Okay, the code above works to calculate what I want! It's just not the most elegant. The for loop has to have about a million different statements. Maybe I will try to clean it up in the future. But for now I'll stick with it.

Without calculating per 100,000 people (yet), its pretty clear to see men are victims of gun violence drastically more frequently than women, regardless of race.

# Suicide by Gun in Men and Women

You often here talk about men committing suicide far more frequently than women. We can't completely answer this question with these data, because it is only gun violence, but we can answer this question in the context of guns.

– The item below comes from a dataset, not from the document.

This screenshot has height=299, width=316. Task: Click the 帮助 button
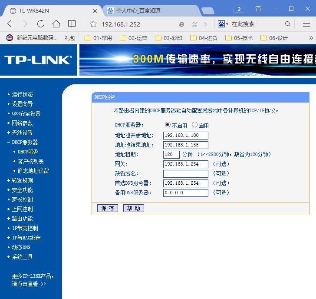[x=133, y=208]
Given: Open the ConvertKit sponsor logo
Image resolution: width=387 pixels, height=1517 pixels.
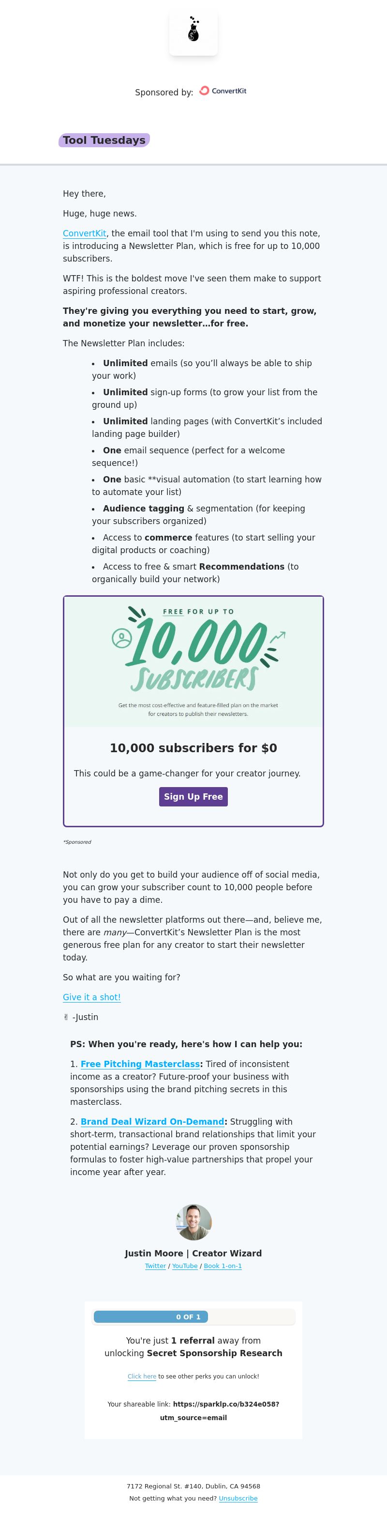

Do men commit more suicide by gun than women?

In [14]:
# For this we can access the list we already created up above: Intents.
# But we need a list populated with genders
sexes = []
for row in gun_data:
    sexes.append(row[5])
    
# Print a couple rows just to verify we have sexes
print(sexes[:10])
    
suicide_sex_counts = {}
for idx, sex in enumerate(sexes):
    if intents[idx] == 'Suicide' and sex not in suicide_sex_counts:
        suicide_sex_counts[sex] = 0
    if intents[idx] == 'Suicide' and sex in suicide_sex_counts:
        suicide_sex_counts[sex] += 1

# Just printing again to make sure that it worked
print(suicide_sex_counts)


['M', 'F', 'M', 'M', 'M', 'M', 'M', 'M', 'M', 'M']
{'M': 54486, 'F': 8689}


Okay, so it seems there are far more men who commit suicide by gun, total. But again. I see no need here to do any sort of weighting by population. Given the most basic of probabilities, the United states should the 50/50 men and women.

So these data show that men commit suicide by gun approximately 6.3 times more often than women.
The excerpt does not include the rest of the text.